32. Potential therapeutic in preeclampsia: Effect of resveratrol on endothelial cells incubated with plasma from pregnant before clinical onset of disease

Abstract

Introduction Resveratrol is a compound presented in high quantity in red grapes that contribute to healthy endothelial function. We are exploring an in vitro model of preeclampsia incubating plasma with endothelial cell cultures. In this study we collected samples before clinical onset of preeclampsia that is relevant because a dietary intervention may reduce risk to develop preeclampsia. Objective To verify if resveratrol induces production of NO, improve cell viability and modulate expression of heme oxygenase-1 (HO-1, enzyme inducible by oxidative stress) in endothelial cells incubated with plasma from case and control pregnant. Methods We collected blood at 20–25 weeks of gestation from matched healthy pregnant during all gestation (control, n = 5) and pregnant who subsequently develop preeclampsia (case, n = 5). Plasma was incubated (10% v/v) for 24 h in HUVECs with or not 30 μM trans-resveratrol. Cellular viability was measured using MTT assay, HO-1 by ELISA and nitrite (NO metabolite) by Griess. P value Results We found similar levels of cell viability and nitrite levels between case and control, supplemented or not with resveratrol (all P > 0.05). Concerning HO-1 levels, we found that cultures incubated with plasma from case presented higher levels of HO-1 compared to control.

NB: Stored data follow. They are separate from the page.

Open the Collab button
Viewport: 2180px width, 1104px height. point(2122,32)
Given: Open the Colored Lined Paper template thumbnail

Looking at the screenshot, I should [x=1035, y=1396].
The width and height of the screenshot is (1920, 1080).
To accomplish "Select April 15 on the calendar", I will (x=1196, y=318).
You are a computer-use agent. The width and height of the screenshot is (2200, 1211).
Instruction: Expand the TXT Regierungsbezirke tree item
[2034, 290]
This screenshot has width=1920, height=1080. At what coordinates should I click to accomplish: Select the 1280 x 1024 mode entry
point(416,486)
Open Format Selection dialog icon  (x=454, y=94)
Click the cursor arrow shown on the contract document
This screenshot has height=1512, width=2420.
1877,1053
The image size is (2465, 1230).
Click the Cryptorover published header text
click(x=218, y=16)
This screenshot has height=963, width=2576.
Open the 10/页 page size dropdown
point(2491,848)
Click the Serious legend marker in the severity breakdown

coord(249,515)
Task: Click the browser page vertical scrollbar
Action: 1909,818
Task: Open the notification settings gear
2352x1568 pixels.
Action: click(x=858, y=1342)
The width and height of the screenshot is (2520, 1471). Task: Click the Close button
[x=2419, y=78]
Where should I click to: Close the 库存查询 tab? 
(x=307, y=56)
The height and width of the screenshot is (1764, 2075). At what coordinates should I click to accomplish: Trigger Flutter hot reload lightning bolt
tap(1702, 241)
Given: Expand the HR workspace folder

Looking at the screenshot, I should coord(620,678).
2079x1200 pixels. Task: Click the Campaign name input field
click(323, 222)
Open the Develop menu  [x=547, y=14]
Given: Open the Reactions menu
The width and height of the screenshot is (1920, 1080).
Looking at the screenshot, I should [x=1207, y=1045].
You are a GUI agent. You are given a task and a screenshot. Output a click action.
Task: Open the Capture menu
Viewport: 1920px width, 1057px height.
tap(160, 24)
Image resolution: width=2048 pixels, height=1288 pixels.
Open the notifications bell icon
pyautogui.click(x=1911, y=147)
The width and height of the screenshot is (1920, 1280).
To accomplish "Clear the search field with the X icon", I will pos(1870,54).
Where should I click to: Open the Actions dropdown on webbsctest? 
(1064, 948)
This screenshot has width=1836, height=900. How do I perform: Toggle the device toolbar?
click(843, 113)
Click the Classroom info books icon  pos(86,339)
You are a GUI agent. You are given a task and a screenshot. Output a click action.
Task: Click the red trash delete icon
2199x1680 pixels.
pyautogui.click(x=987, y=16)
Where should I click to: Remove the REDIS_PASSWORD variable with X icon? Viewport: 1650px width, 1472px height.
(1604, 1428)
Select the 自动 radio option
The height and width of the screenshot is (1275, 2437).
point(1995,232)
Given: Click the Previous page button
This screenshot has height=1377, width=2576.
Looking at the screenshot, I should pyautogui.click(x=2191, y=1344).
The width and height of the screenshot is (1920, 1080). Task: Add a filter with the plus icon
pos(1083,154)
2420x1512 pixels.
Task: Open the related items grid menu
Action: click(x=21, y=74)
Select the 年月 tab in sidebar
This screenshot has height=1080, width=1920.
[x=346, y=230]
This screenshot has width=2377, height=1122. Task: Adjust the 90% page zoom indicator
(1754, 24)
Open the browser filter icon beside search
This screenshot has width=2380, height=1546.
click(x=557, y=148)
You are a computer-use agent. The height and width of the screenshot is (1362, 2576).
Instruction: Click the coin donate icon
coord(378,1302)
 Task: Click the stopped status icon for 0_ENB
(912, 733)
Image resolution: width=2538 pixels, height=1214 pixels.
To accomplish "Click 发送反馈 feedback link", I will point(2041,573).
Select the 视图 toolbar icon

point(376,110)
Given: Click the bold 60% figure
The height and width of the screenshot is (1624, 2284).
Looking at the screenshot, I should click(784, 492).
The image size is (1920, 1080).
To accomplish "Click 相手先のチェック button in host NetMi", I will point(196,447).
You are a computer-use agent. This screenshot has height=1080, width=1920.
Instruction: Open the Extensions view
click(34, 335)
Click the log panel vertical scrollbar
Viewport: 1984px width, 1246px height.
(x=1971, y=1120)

When resveratrol was added, this difference diminished, although plasma from case induce higher HO-1 expression compared to control. Discussion Our study demonstrates that plasma from case induce expression of HO-1 suggesting presence of inducers such as oxidative stress even before clinical onset; and when resveratrol is added reducing of HO-1 expression in case cultures demonstrated lower cell-stress. Our results suggest that a diet rich in resveratrol may help to prevent endothelial injury decrease risk to develop preeclampsia, as supported by literature in cardiovascular diseases. This study was funded by FAPESP (grant #2015/20461-8) and CNPq (grant #2014-5/305587).